Poverty is an issue in most developing nations. We even witness it in the United States despite claims of the American Dream. It is hard to wrap your mind around someone making less than 2 cedis per day (which is less than 1.50 U.S). But this is normal to the lower class in Ghana. It is also hard to understand that flip-flops that we can purchase for $2 and inexpensive toilet paper are luxury items to many of them. Actually, having access to clean water is typically reserved for the middle and upper classes. And I should use the term “middle class” loosely because that class almost does not exist
Because of these factors, I was not surprised to see people begging on the streets. However, the beggars were different from what I anticipated. First, they were children, some as small as 4 or 5 and secondly, many of them were not Ghanaian.
These cute, pecan colored, curly hair, kids were refugees from Chad and Lebanon. They fled their countries to avoid warfare and extreme deprivation.
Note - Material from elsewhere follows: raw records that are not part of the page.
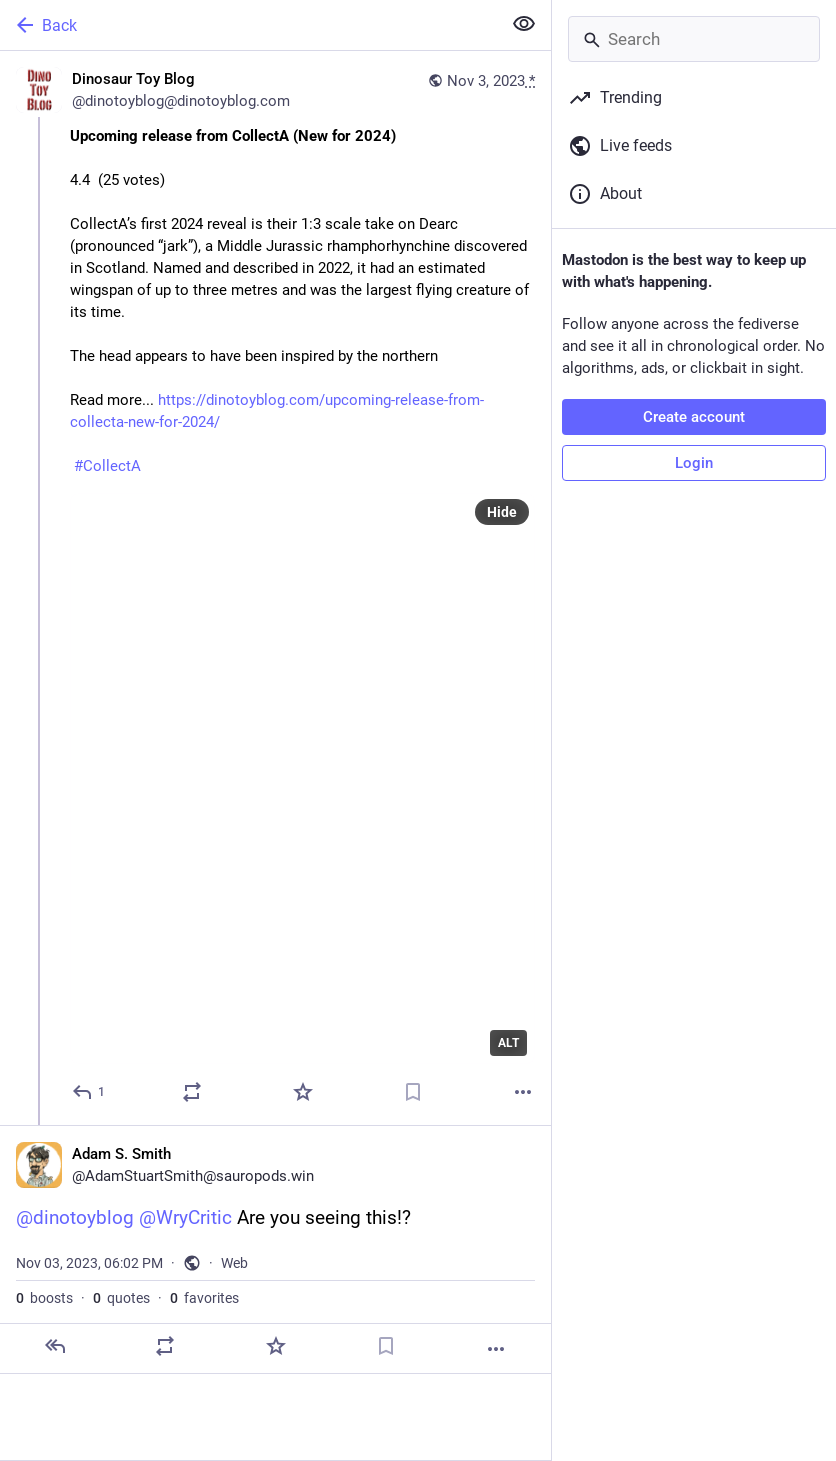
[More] (523, 1092)
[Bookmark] (413, 1092)
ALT (508, 1043)
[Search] (694, 39)
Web (234, 1263)
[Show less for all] (524, 24)
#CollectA (107, 466)
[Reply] (89, 1092)
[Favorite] (303, 1092)
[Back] (248, 25)
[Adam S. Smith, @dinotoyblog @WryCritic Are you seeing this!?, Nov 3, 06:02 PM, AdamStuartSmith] (275, 1249)
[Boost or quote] (192, 1092)
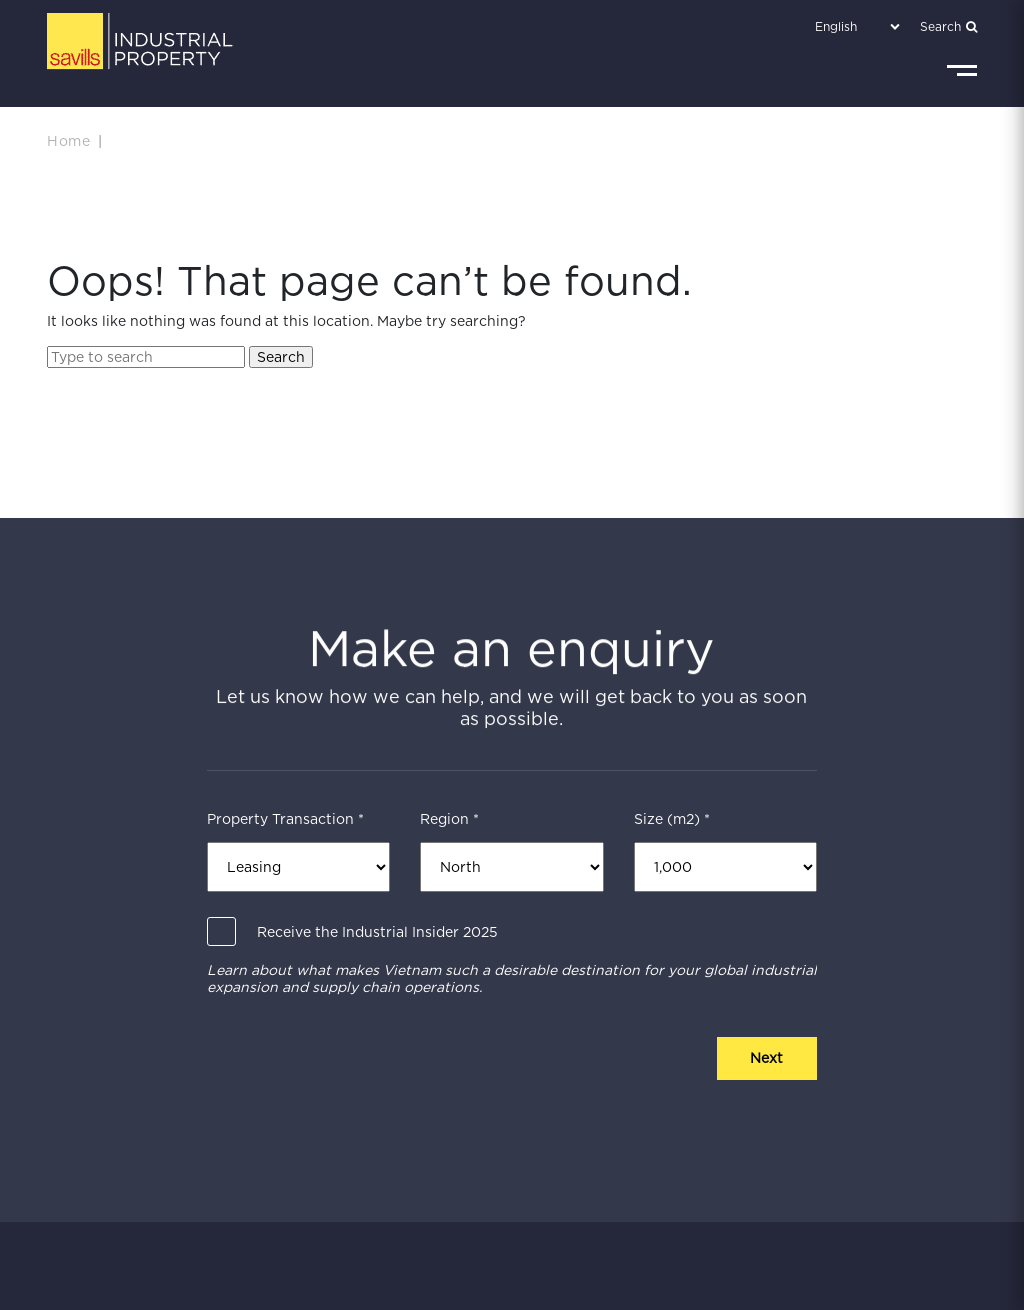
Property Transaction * (285, 819)
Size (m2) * (672, 819)
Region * (449, 819)
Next (766, 1058)
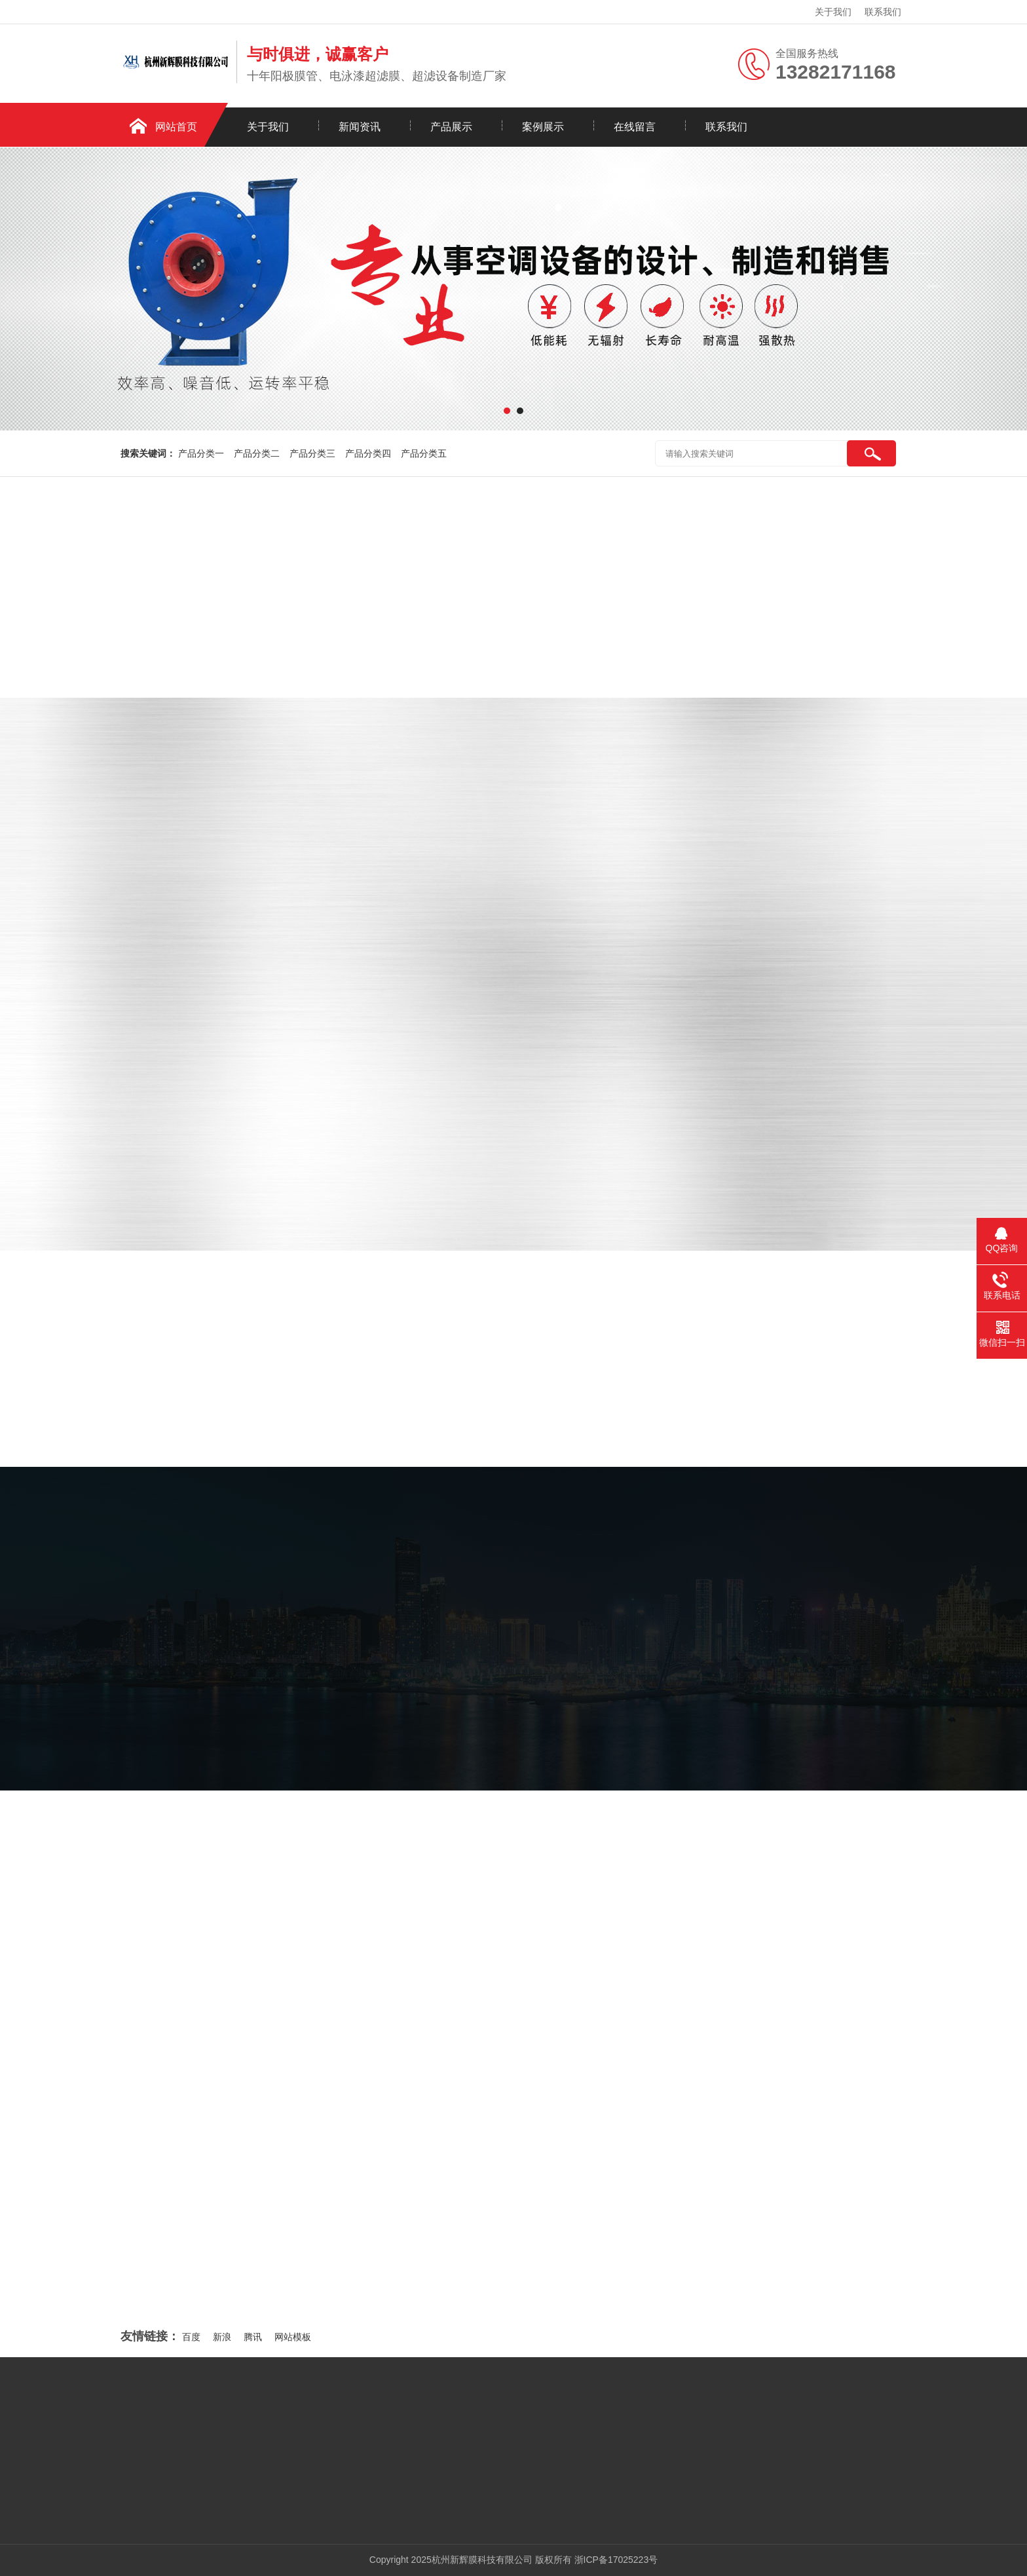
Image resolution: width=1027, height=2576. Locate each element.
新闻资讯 (360, 126)
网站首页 (176, 126)
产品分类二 (257, 453)
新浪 (222, 2337)
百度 (191, 2337)
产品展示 (451, 126)
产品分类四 (368, 453)
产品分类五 (424, 453)
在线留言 (635, 126)
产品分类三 (312, 453)
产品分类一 (201, 453)
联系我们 (883, 12)
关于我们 (833, 12)
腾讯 (253, 2337)
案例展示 (543, 126)
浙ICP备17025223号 (616, 2559)
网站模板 (292, 2337)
In a lecture from of one my core courses, I shocked to hear the estimated number of refugees that had been displaced from their home land.
I noticed them when I first arrived in Ghana. A cute little girl ran up to the side of our van. Her eyes were glossy as if at any moment tears would trickle down her cheeks. She motioned and then put her hand to her mouth. She wanted money to buy food. I encountered many other children like this. I was surprised though, when I saw her again. That day, I had about 7 kids run up to me and grab various parts of my body to get my attention. They will not let you go unless you become very stern with them. They will even fall to their knees in a desperate plea that makes you wish you could snap your fingers and immediately give them a better shot at life.
The whole sight made me sick. Sick that children have to suffer anywhere. Sick that instead of being in school, they are hustling in the streets.
When I saw the same little girl from the bus, I was able to get the rest of the kids off of me and talk to her alone. She seemed to be the oldest. Her name was Latifah. I asked her what she wanted. She wanted money for herself and her brother. She begged. I gave it to her. She would not tell me where her mother was. I saw her again in the wee hours in the morning when I was leaving a popular club. It was 4am, dark and too dangerous for a child to be out. But there she was with her brother in tow. She came up to me and my male friend. I asked ” Don’t you remember me Latifah? I gave you money earlier?” She nodded.
Sensing her defeat or feeling ashamed, she sent her little brother over to me instead. I had to pick him up when a taxi driver did not see his little body behind the car as he backed up. I asked him where their mother was. He was too naive to know that he was not suppose to tell me. He said at home and pointed up the street.
Basically, these kids that have left their countries now support their families by begging. I have even seen mothers and older siblings point people out in a crowd so the children know who to target.
Some would say: ” What mother would have their child out late at night working in such a way? I know it is tempting, right?
But then, you have to put things into perspective. For some of the people, it’s a matter of eating or not eating, drinking or not drinking, living or dying. But in the mean time, children are exploited and made to grow up way too fast.